Un libro: “Ingrid de la jungla”

una sátira a la ex candidata presidencial de Colombia.

-Así se llama el cómic que escribieron y dibujaron Serge Scotto, Eric Stoffel y Richard Di Martino, franceses que hacen una sátira de la ex rehén colombiana y de sus días secuestrada por las FARC. Fue lanzado en Francia el 15 de septiembre, unos días antes que el libro que escribió Ingrid Betancourt “No hay silencio que no termine”.

“Ingrid Petancourt”, nombre que le dan a la ex candidata a la presidencia de Colombia (2002) en el libro, se muestra como una arpía con los demás secuestrados, es egoísta, les roba sus raciones y los delata. No sólo se ríen de sus años de cautiverio (seis) y de su liberación triunfal (realizada por comandos de agentes occidentales vestidos con camisetas de “Chian Guevara”), sino que también de los gobernantes de “Colombin” (Colombia), de los guerrilleros de las “FARCE” (FARC) y de las autoridades de Francia como “Nicolas Sarko” (Nicolas Sarkozy), un personaje minúsculo. “Petancourt” es devota de la virgen, del Papa y de sus secuestradores con quienes se muestra servil.

Comienza cuando “Petancourt” se mete en la selva a una zona controlada por las “FARCE” previo trato con su amante guerrillero el “compañero Raúlo” para aumentar su popularidad en las futuras elecciones presidenciales, pero no contaba con la traición del jefe guerrillero quien la secuestra de verdad.

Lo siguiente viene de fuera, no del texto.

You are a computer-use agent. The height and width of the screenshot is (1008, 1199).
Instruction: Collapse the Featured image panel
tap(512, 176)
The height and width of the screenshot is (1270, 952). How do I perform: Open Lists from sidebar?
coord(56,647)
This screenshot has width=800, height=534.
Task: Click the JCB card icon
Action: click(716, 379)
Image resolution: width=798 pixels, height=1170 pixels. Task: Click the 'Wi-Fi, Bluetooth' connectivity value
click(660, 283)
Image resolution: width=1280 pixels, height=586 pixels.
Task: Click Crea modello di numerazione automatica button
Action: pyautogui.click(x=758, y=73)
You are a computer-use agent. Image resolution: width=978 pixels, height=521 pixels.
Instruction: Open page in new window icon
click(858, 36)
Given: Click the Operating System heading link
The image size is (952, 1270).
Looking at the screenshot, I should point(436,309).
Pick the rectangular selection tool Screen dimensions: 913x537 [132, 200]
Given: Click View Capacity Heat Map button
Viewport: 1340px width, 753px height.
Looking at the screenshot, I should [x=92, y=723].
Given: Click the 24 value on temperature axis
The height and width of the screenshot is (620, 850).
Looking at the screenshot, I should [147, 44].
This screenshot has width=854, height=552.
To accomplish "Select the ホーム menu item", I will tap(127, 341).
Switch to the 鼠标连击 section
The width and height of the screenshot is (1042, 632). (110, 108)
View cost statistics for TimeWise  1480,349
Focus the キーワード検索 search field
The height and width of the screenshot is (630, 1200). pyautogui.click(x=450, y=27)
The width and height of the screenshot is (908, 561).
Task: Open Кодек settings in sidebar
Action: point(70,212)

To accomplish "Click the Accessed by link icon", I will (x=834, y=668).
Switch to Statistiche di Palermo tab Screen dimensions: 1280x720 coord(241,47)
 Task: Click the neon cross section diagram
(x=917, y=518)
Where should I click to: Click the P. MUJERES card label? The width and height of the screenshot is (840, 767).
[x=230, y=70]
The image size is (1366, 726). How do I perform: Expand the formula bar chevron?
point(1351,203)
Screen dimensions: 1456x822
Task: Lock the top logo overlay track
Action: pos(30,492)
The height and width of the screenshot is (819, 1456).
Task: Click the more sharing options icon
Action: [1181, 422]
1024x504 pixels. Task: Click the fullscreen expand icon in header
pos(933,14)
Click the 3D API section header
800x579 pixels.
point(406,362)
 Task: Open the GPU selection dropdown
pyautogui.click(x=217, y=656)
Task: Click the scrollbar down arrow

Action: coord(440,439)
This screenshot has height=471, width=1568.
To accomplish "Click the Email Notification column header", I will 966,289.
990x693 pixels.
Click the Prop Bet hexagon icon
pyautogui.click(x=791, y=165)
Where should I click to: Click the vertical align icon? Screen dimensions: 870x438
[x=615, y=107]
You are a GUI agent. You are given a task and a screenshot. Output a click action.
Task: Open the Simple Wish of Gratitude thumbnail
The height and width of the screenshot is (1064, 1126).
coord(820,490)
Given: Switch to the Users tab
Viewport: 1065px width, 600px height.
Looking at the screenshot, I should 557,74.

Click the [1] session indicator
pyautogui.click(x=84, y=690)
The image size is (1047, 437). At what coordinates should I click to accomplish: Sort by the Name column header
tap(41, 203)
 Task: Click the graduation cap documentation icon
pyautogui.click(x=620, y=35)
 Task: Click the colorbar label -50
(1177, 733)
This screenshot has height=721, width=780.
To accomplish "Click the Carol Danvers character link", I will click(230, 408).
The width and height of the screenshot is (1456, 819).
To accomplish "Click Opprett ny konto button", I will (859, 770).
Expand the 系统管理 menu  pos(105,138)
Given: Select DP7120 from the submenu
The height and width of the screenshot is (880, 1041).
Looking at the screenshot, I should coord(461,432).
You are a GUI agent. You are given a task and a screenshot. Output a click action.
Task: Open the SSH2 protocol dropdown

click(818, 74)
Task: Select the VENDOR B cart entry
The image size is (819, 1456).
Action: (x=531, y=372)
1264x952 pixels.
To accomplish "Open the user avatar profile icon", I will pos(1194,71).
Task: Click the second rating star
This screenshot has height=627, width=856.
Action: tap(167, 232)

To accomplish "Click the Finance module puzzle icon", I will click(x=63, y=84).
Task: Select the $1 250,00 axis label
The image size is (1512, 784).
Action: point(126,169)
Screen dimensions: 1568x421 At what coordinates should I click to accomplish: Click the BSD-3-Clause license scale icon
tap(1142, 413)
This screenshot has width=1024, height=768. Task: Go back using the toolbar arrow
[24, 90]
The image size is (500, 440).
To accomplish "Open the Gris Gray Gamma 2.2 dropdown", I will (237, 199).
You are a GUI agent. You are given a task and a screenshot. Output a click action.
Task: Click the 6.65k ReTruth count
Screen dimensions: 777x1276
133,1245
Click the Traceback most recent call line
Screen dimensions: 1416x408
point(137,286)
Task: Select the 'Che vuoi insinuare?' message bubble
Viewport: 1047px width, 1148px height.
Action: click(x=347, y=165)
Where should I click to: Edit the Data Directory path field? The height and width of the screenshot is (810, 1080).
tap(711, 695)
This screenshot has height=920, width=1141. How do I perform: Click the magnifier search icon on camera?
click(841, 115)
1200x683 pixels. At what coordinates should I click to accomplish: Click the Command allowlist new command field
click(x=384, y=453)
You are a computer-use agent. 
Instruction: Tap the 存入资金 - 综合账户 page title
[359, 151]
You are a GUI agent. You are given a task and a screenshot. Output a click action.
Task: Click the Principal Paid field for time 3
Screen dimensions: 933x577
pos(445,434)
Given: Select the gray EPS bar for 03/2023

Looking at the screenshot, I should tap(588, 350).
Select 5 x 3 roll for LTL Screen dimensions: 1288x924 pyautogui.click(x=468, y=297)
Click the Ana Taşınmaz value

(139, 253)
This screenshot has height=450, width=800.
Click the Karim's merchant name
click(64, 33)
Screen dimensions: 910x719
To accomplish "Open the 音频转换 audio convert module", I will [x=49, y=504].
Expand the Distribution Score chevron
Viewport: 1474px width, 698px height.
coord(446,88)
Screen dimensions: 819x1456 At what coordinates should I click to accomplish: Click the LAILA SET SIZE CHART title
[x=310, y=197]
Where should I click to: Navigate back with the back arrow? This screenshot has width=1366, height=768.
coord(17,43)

Ridiculizan también sus intentos de fuga y cómo “Nicolas Sarko” quiere sacar ventaja de esta situación recién electo presidente abandonado por su mujer y saliendo con una modelo llamada “Carla Bruti”. “Sarko” se apropia de la liberación porque su predecesor, “Jaques” (Chirac) y el primer ministro “Dominique de Grillepin”, fracasaron en su intento de rescate.

Días después, el 21 de septiembre, Ingrid Betancourt lanzó “No hay silencio que no termine” donde relata sus días de cautiverio en la selva y con el que busca recuperar su prestigio, perdido cuando pidió una recompensa al gobierno colombiano de ocho millones de dólares por su secuestro, cuando su fundación se enojó en exceso al saber que Ingrid no ganó el Premio Nobel de la Paz y por la versión de Clara Rojas, su amiga más fiel secuestrada junto a ella. Justo cuando este libro se comienza a vender en las librerías, Juan Carlos Lecompte, el ex marido de Ingrid, inicia una demanda contra ella reclamando los derechos que le pertenecen por la publicación de este libro y del anterior, “La rabia en el corazón”.

Según un sondeo que hizo Ivamer Gallup en agosto pasado, el 80% de los colombianos tiene una imagen desfavorable de la ex rehén. Creían que a su salida de la selva le traería glorias políticas, pero su ambición y ganas de figurar le jugaron en contra y ahora la tienen protagonizando cómics que la dejan como una mujer odiosa.